I do understand the pharmacology of drugs really well (I do toxicology and it is the other side of the same coin).That being said I usually start with lifestyle changes or supplements (even though I don't trust a lot of companies to make them right) and move on to drugs when those do not work well enough.I'm not ever saying don't try other things, but that drugs may need to be on the table for a lot of things and excessive fear of them is just as bad as excessive use of them.People need to be as careful with supplements especially because we often end up taking things are very un-natural levels (way more than you would find in food) and that can be just as problematic, IMO. Just because a couple of hundred mgs of something as part of a well balanced diet is good doesn't mean that taking that one thing and taking a few thousand mgs of it isolated from all the things that normally come with it will be just as safe. A lot of supplements that seem to do one thing when part of the diet have the opposite effect when we take them out of context at high doses.


----------



## shyanna von banana (Jun 4, 2009)

BQwhat i meant by and up phase is that immoduims seem to really work and you only have to take a few and then after a while you have to take even more to get the same effect. YOu know what 20 yrs good for you thanks for telling me again and again. iM glad you found something that has been your soluiton. I wondered what the inside of your organs look like and if it has had any destruction and I wondered how MANY pills u really are taking. Did u read that article about that women who was taking a whole bottle of immodiums i wonder why she did that. It is possible that a few just didnt work for her anymore and she needed to take more and more.It has been proven that ppl who are not severely depressed and are put on anti-depressants causes them to become more depressed. And you know what maybe the ppl on here who have had anti-depressants work for them were severely depressed. what i meant by antidepressant not working for those who are depressed is that if thy are not severley depressed it probably wont help and that HAS been proven.Plus i havnt really heard you say tht moderate amounts of drugs and alternatives are the best solution for now. Most of what i heard from you is that this drug works and that drug works and this and that work and you know what it DOESN'T always work so maybe passing that on too would be helpful.


----------



## M&M (Jan 20, 2002)

shyanna von banana said:


> what i meant by and up phase is that immoduims seem to really work and you only have to take a few and then after a while you have to take even more to get the same effect.

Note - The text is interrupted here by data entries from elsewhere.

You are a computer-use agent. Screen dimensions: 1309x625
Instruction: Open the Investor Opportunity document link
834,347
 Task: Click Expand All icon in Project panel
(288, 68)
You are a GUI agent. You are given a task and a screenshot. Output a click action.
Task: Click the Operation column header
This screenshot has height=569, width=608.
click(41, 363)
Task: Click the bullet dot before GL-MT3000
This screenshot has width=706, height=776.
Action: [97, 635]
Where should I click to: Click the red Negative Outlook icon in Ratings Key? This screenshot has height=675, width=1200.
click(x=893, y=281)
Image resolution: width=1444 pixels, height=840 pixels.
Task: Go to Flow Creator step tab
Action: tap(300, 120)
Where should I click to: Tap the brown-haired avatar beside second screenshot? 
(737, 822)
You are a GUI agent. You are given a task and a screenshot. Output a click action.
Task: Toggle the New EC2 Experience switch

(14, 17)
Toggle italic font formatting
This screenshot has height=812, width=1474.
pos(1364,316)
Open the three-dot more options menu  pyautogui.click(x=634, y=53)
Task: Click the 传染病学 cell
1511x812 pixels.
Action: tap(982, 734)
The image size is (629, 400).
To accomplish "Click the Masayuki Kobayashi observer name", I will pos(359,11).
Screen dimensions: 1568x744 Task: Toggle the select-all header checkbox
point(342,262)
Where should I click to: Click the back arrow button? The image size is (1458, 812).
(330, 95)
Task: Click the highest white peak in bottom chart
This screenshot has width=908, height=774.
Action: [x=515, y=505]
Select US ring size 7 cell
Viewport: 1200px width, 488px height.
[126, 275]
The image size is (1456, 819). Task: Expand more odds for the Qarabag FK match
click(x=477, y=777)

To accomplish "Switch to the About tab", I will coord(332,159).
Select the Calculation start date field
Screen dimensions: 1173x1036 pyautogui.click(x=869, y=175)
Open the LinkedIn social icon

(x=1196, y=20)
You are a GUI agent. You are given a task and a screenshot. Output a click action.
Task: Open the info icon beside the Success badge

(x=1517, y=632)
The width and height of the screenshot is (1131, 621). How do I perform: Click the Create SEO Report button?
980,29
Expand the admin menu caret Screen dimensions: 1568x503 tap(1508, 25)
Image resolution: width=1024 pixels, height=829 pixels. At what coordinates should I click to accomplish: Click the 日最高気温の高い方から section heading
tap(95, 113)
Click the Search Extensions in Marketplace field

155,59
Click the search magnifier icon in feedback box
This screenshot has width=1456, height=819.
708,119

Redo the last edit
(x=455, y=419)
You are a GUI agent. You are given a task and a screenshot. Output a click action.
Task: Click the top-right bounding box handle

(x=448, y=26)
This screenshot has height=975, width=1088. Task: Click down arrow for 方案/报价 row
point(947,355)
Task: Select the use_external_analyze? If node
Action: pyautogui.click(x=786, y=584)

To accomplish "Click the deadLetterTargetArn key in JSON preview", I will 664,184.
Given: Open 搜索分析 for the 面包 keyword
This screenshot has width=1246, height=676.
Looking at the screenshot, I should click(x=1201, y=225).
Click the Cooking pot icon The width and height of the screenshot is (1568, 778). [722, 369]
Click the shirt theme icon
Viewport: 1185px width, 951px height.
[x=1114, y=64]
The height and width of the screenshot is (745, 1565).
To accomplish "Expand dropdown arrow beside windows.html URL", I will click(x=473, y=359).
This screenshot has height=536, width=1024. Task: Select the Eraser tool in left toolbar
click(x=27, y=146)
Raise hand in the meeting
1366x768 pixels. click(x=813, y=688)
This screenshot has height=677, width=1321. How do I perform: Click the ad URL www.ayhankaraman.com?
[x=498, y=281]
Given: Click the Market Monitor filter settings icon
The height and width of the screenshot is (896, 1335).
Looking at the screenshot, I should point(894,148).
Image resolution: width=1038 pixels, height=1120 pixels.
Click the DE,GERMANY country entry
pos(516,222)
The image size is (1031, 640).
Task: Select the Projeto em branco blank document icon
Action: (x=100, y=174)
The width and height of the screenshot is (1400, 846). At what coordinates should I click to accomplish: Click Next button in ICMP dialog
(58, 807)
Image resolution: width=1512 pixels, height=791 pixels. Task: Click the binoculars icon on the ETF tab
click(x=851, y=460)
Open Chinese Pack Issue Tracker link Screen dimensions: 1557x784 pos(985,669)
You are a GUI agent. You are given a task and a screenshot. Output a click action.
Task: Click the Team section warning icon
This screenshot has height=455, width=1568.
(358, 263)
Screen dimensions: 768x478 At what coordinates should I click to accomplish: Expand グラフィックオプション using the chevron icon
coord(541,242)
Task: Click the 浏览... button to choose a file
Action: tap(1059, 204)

Where did you get this information?


----------



## BQ (May 22, 2000)

> what i meant by and up phase is that immoduims seem to really work and you only have to take a few and then after a while you have to take even more to get the same effect.


That's not my experience.


> Where did you get this information?


Yeah.. I'd like to know that as well.ThanksBQ


----------



## Glenda (Aug 15, 2000)

Everyone is just beating the Hell out of a Dead Horse here.No one is going to agree , we all have our own beliefs and opinions , which is just fine.I did provide information how to obtain a Complete list of all the Cherokee Native American Remedys" that have been used for Hundreds of years , and still are to this date by Native Americans.Being that I live in Washington State , I am not near Oklahoma where our"Cherokee Nation" is at in Tahlequah.I have family that are also Tribal Memebers , like I am , anytime I want to "Try" one of these out , I can obtain them this way.It can just be a pain in the arse' having to wait for this to be aquired.I use "Willow Bark Syrup" all the time in the Spring when the pollen is heavy in the air. It works outstandingly for coughing / asthma.Sure I can provide dozens and dozens of pages of Cherokee remedys for almost all ailments you can think of.My family has Books of the stuff from my 4th. Great Grandmother.It would take me a long time to post this Extensive information on the board.And I have to wonder if it would be just kicked under the carpet , or considered Important and Beneficial.The Native American's did this , Long before most medications were ever invented.I would trust their knowledge pretty damn well.They lived in the times and knew what worked for that condition.They have things for Menopause , To slow the bleeding in child birth.They even have stuff for swollen feet.Start digging into Native American History , and you will unveil a world wind of Information.If anyone has any questions about what else can be used , for any condition , just post your request , and I'll dig thru Grandma's Book , and tell you what they used to relieve it.And again , I posted the Phone number and PO Box # for the Nation Itself , and more information can be obtained thru them.They might even know stuff that is being used in the 2000's that weren't available in 1800's like Grandma used.Good Luck at what ever you choose*


----------



## BQ (May 22, 2000)

> I wondered what the inside of your organs look like and if it has had any destruction and I wondered how MANY pills u really are taking.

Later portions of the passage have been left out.